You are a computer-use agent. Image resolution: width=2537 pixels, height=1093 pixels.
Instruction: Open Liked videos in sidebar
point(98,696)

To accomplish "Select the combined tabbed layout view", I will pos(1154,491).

--

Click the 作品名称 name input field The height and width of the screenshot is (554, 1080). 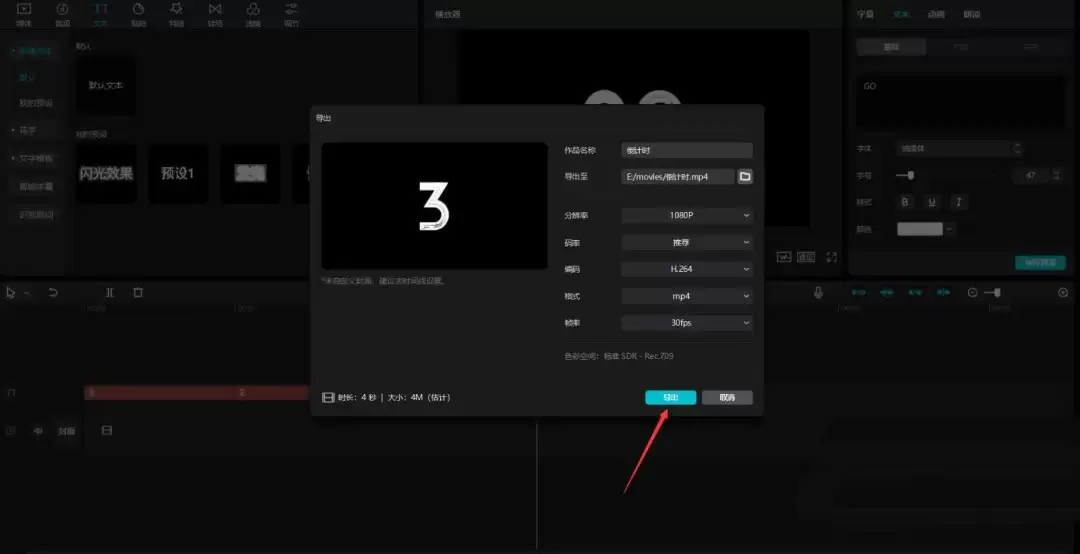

● **Problem statement**
Starting at the line that contains "You are a computer-use" and ending at the line that contains "I will pos(1154,491).", reproduce those lines with "sidebar" switched to "side panel" and everything else left unchanged.

● **Result of the task**
You are a computer-use agent. Image resolution: width=2537 pixels, height=1093 pixels.
Instruction: Open Liked videos in side panel
point(98,696)

To accomplish "Select the combined tabbed layout view", I will pos(1154,491).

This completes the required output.